• [Text passage]
◇ ◇ ◇ ◇ ◇ ◇ ◇
FEATURE | Posted March 30, 2016

A doll like me

Pediatric cancer patient receives donated American Girl doll without hair

Photograph of Reese and her doll  © UC Regents
Reese Baker, who has childhood leukemia, poses with her doll, Tracy.

Reese Baker of Wilton, California, enjoys the first grade, being a part of her local soccer team and playing with her dolls. But since her diagnosis of b-cell acute lymphoblastic leukemia (ALL) in October 2015, those things all look a little bit different.

She’s now homeschooled, can’t physically play with her soccer team and her favorite doll doesn’t have hair.

Photograph of Jacquelyn Kay-Mills © UC Regents“We wanted to give Reese a doll that was as distinctive as she is.”

— Jacquelyn Kay-Mills

Using grant money from the UC Davis Children’s Miracle Network, Reese received an American Girl doll without hair. CMN donates the dolls to UC Davis pediatric patients who are going through chemotherapy so they can experience treatment together.

“We wanted to give Reese a doll that was as distinctive as she is,” said Jacquelyn Kay-Mills, director of development at Children’s Miracle Network at UC Davis. “CMN grants offer amazing opportunities to change a life, and this program is an amazing example of that.”

Reese’s doll arrived the week of Christmas, and she named her Tracy Paisley Baker (Tracy after her first-grade teacher).

Mild symptoms linger, lead to leukemia diagnosis

Before her ALL diagnosis, Reese had minor symptoms — fatigue, low-grade fever, aches in her arms and legs, and eventually bruising. Her parents, Lisa and Chris, knew something was wrong. After a blood test revealed her platelets were critically low, Reese was admitted to UC Davis Children’s Hospital. She then was diagnosed and began treatment within the span of a week.

“When you receive a diagnosis like this for your child, it’s very sudden,” Lisa Baker said. “Everything in our lives changed.”

While the Baker family’s lives are now busy with doctor’s appointments and cancer treatments, they’ve remained upbeat. After hearing Reese’s prognosis, which is good, her parents learned her blood type was B+. It helped remind the Baker family to “be positive” and has become their motto in dealing with Reese’s illness.

Photograph of Reese and her doll during treatment at UC Davis Children's Hospital © UC Regents
Reese Baker celebrates Valentine’s Day with Tracy during treatment at the UC Davis Comprehensive Cancer Center.

The family is grateful for the staff at UC Davis Children’s Hospital and the UC Davis Comprehensive Cancer Center, saying there’s always someone available to help them with questions and concerns, or to cheer them up.

“Reese feels very supported — and we do, too,” Lisa said. “For as sad as this is, there have been many positives.”
◇ ◇ ◇ ◇ ◇ ◇ ◇
• [Required action 1]
Answer these questions using the article about Reese Baker's doll.
(a) In what month and year was Reese diagnosed with leukemia?
(b) Whom did Reese name her doll Tracy after?
(c) What is Reese's blood type?
• [Required action 2]
Rewrite the paragraph of the article about Reese Baker's doll that begins "Before her ALL diagnosis" as a short bulleted list, keeping its main facts.

• [Data below]
◇ ◇ ◇ ◇ ◇ ◇ ◇
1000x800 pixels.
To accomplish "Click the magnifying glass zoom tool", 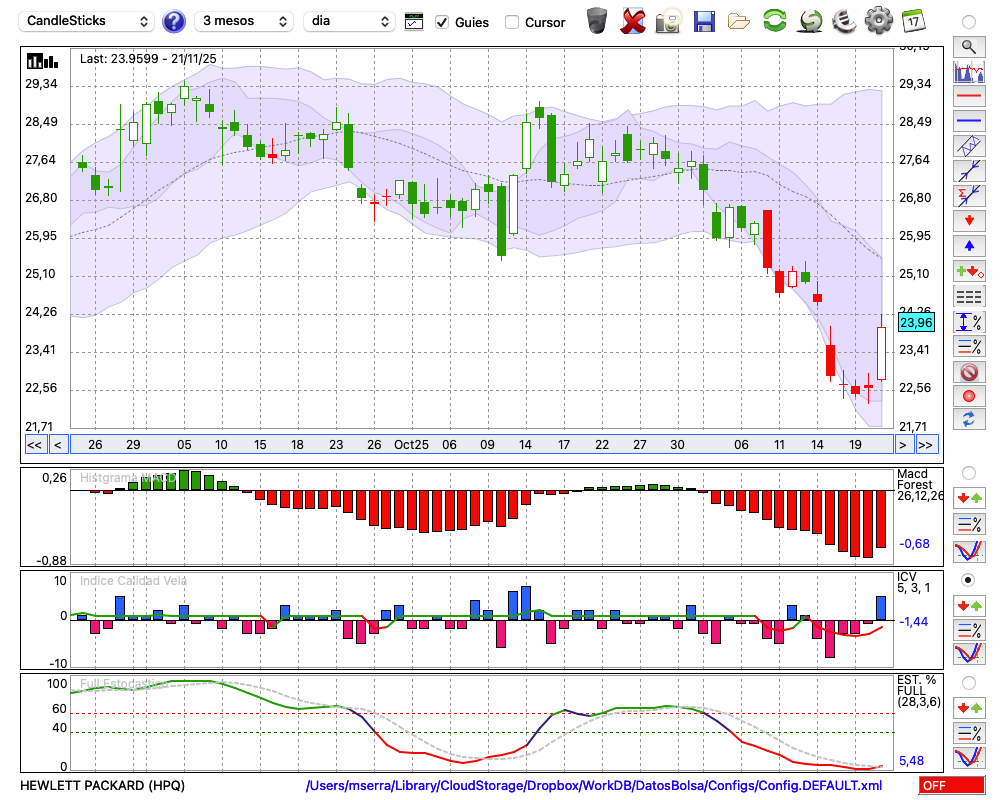I will point(969,46).
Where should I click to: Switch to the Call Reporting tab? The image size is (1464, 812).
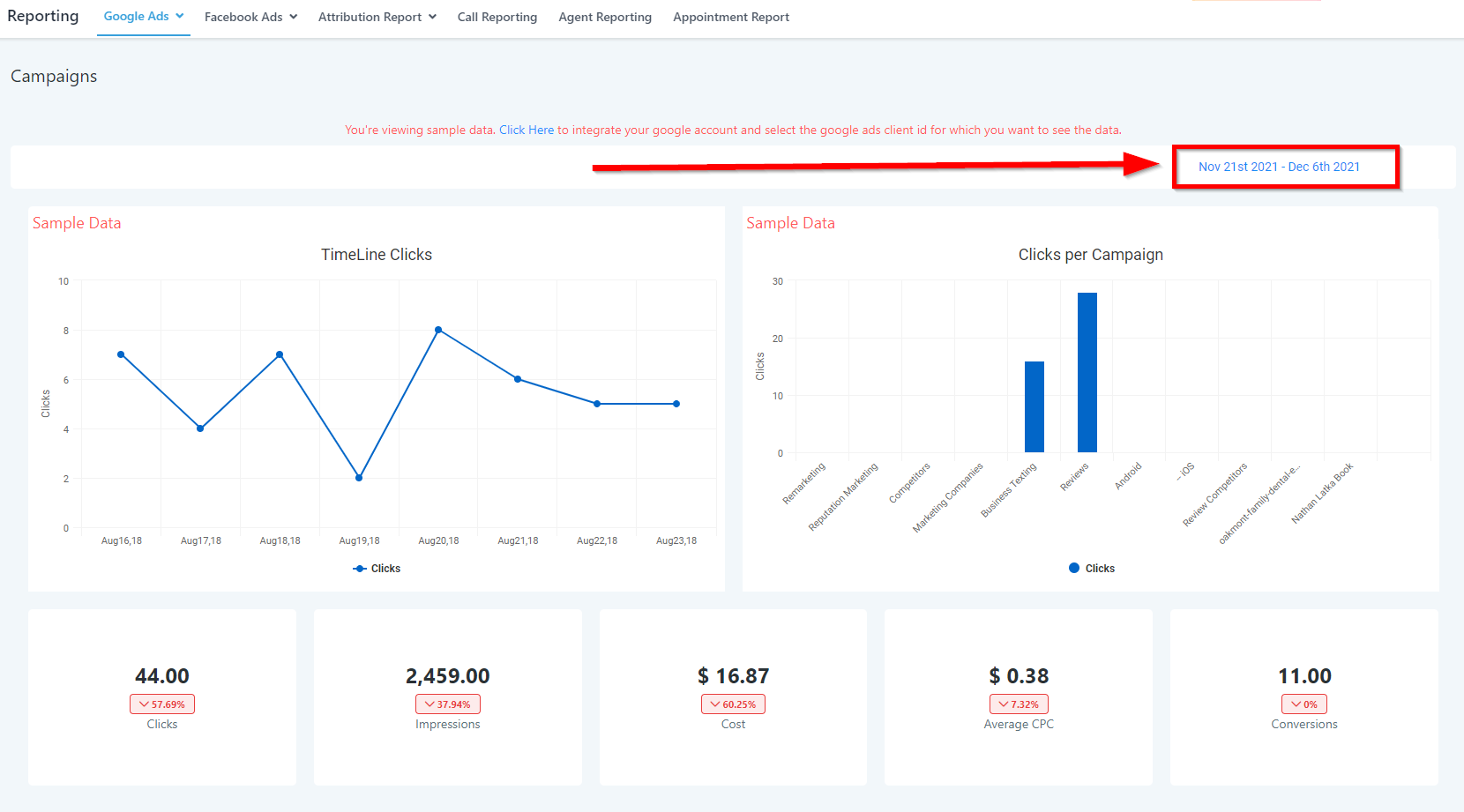click(x=497, y=17)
◇ ◇ ◇ ◇ ◇ ◇ ◇
• [Exercise response 1]
(a) October 2015
(b) Her first-grade teacher
(c) B+

• [Exercise response 2]
- Before her diagnosis, Reese had minor symptoms: fatigue, low-grade fever, aches in her arms and legs, and eventually bruising.
- Her parents, Lisa and Chris, knew something was wrong.
- A blood test showed her platelets were critically low, and she was admitted to UC Davis Children's Hospital.
- She was diagnosed and began treatment within a week.